# Dragon Pharma



## CJ (Sep 23, 2014)

So, the couple of bottles of testosterone that I was told were human grade pharmaceutical turned out to be Dragon Pharma, not exactly what I was hoping for. Has anyone used them before? I visited the website (ughhh, I know, but I swear I got it from an old acquaintance, so don't judge) and punched in the lot numbers, and it said they were legit, but who knows if that even means anything.


----------



## Cobra Strike (Sep 23, 2014)

All you can do is try it and get blood work brotha. Ive never heard of them and will never buy anything from a website (I know thats not what you did either) but to be honest ug is not all that different from pharm grade. Actually the pharm grade ive used is thicker than the ug I use...which doesnt matter either lol 

The thing about ug is you really need to be able to trust them. The quality of the raws they use and their manufacturing process in respect to sterility.


----------



## Yaya (Sep 23, 2014)

If it's the same dragon pharma that EK sells then yes, it's good..

I've used the test p and mast p..Both g2g


----------



## CJ (Sep 23, 2014)

It looks like the pics that pop up in Google Images, but again that means nothing. It doesn't seem as thick as the compounding pharmacy test that I'm on now, so I'm hoping the pinning will be a little easier.


----------



## #TheMatrix (Sep 24, 2014)

CJ275 said:


> It looks like the pics that pop up in Google Images, but again that means nothing. It doesn't seem as thick as the compounding pharmacy test that I'm on now, so I'm hoping the pinning will be a little easier.



...ive heard pharma is smoother than a 17yr old virgins butt. Thickness has nothing to do with it.


----------



## PillarofBalance (Sep 24, 2014)

CJ275 said:


> It looks like the pics that pop up in Google Images, but again that means nothing. It doesn't seem as thick as the compounding pharmacy test that I'm on now, so I'm hoping the pinning will be a little easier.



Thickness really just depends on the type of oil used.

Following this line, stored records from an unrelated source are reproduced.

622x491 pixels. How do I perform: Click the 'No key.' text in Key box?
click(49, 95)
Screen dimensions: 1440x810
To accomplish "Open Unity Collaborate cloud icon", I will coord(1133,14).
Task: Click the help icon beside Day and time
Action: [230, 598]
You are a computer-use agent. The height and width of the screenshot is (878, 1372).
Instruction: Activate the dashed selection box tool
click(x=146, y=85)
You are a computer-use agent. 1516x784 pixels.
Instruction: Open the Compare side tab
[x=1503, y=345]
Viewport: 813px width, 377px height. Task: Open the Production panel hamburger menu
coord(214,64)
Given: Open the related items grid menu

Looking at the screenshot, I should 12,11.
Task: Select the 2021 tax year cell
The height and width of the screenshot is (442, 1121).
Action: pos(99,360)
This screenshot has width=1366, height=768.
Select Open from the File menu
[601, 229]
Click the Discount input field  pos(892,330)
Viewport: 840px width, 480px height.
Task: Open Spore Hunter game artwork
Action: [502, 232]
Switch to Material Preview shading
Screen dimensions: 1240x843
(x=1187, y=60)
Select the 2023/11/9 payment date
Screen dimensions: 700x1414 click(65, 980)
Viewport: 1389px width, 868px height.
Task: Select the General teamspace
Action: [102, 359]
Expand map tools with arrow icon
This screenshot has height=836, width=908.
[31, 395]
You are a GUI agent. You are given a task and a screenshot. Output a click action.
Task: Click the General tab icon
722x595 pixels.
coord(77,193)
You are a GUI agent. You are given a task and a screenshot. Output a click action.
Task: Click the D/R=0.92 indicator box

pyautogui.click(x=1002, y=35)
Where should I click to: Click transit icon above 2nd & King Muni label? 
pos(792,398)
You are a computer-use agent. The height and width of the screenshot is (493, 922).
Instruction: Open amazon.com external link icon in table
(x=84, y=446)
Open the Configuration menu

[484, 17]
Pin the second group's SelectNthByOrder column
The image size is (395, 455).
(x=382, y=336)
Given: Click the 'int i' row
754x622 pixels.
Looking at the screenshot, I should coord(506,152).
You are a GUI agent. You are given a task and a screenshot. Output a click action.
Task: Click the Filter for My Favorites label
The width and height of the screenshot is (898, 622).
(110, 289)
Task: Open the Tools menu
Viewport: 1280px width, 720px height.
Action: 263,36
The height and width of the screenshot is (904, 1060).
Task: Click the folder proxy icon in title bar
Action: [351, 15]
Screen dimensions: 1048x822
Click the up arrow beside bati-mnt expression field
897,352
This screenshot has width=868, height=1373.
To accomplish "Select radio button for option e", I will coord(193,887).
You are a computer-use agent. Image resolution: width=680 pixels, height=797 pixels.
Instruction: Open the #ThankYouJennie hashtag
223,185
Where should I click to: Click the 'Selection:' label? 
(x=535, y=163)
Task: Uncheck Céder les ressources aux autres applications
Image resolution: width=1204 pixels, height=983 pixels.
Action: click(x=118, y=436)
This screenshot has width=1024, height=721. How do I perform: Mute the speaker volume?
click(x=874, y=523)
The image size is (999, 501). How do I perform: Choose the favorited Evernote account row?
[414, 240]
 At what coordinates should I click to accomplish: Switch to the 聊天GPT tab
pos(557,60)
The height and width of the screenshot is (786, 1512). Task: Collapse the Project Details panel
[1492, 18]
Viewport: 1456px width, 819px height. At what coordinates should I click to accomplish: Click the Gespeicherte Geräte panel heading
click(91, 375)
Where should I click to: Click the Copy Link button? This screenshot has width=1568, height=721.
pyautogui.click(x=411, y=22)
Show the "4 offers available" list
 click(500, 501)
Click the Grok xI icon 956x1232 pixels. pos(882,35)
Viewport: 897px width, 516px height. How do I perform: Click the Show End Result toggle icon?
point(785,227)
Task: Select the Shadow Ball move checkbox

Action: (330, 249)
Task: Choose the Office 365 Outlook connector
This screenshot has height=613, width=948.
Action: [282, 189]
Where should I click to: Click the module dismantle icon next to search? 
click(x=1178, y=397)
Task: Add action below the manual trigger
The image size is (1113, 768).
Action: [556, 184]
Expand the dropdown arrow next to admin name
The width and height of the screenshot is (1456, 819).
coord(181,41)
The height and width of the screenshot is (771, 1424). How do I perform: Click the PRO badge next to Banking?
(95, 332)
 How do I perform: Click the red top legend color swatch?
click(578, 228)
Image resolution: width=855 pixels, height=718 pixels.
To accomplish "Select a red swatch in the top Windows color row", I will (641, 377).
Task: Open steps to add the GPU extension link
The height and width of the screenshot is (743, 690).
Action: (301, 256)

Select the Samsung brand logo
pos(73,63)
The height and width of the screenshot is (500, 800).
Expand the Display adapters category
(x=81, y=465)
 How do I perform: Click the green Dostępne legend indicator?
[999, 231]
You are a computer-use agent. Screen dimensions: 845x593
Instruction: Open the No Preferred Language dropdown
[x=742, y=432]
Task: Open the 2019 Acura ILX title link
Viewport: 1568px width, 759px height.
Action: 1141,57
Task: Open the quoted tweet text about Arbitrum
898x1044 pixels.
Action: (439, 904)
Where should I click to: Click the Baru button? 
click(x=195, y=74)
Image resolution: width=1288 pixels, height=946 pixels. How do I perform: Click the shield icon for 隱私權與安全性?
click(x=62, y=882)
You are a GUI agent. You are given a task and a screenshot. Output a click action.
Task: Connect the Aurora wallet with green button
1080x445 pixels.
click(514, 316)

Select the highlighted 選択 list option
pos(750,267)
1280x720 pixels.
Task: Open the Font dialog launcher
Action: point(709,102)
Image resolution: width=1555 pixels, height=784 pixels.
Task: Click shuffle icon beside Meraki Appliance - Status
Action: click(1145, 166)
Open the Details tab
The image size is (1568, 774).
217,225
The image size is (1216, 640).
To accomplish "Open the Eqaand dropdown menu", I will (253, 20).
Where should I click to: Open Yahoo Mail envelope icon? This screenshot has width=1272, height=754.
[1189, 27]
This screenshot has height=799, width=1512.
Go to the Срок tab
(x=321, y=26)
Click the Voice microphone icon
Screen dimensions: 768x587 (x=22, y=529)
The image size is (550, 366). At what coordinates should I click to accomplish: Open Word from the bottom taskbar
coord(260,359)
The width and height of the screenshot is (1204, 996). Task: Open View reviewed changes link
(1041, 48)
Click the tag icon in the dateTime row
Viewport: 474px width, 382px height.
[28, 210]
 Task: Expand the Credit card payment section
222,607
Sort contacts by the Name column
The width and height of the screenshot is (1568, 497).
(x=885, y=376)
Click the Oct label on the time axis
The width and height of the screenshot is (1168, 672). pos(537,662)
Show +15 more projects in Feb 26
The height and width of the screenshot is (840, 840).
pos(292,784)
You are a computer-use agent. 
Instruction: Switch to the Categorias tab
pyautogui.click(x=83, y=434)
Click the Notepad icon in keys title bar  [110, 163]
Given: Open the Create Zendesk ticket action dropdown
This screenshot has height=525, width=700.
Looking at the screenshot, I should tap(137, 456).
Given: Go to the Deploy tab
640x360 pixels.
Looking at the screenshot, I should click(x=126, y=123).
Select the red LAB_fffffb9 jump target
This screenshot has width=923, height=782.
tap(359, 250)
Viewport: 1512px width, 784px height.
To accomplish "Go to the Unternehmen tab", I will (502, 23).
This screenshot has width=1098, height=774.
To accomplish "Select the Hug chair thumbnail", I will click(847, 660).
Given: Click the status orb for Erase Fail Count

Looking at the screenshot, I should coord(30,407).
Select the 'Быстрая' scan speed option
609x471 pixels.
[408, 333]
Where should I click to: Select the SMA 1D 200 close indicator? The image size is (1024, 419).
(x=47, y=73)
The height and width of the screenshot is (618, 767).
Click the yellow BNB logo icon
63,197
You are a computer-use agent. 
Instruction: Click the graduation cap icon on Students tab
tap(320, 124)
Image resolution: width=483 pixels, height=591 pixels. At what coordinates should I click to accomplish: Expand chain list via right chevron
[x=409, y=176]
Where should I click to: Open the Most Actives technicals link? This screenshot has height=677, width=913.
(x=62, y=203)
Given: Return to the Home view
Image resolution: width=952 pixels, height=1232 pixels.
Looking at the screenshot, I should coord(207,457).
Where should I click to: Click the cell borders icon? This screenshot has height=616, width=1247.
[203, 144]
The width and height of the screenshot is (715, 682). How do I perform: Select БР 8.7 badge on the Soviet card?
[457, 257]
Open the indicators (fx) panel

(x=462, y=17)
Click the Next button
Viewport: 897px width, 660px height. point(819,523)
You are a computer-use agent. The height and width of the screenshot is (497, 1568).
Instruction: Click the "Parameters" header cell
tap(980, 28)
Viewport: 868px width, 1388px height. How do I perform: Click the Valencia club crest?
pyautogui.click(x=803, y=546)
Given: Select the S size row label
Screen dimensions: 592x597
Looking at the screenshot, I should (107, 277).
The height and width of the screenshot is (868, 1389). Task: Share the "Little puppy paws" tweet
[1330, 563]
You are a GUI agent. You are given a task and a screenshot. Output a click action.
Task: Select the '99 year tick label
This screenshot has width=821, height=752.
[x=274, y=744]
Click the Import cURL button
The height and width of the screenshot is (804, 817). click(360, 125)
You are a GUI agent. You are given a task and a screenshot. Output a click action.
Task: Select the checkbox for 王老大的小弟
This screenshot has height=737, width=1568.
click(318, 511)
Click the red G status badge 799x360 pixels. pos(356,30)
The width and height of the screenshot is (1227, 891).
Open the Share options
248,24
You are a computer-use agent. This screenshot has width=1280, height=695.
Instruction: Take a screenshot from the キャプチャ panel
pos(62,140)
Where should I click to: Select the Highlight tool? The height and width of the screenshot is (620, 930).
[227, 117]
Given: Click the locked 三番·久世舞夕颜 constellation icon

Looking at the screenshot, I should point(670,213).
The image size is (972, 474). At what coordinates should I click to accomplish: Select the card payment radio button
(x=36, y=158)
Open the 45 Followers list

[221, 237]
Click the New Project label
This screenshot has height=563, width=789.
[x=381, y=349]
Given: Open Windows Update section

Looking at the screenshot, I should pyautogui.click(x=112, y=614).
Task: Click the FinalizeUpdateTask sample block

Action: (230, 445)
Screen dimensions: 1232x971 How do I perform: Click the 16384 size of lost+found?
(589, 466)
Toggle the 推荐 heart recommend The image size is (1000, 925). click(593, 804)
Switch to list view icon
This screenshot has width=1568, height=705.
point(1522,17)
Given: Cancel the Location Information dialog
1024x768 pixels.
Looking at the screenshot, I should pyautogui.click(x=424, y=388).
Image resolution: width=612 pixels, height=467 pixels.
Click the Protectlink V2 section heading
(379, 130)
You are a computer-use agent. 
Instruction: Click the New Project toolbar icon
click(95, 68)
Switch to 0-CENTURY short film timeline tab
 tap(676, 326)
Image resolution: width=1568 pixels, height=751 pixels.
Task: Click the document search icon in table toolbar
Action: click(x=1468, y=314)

Even between the different brands of test from the pharmacy I have used some are thicker. 

You can always warm up the oil first to thin it out.


----------



## Cobra Strike (Sep 24, 2014)

Or quit pampering your thumb muscles! Lol


PillarofBalance said:


> Thickness really just depends on the type of oil used. Even between the different brands of test from the pharmacy I have used some are thicker.
> 
> You can always warm up the oil first to thin it out.


----------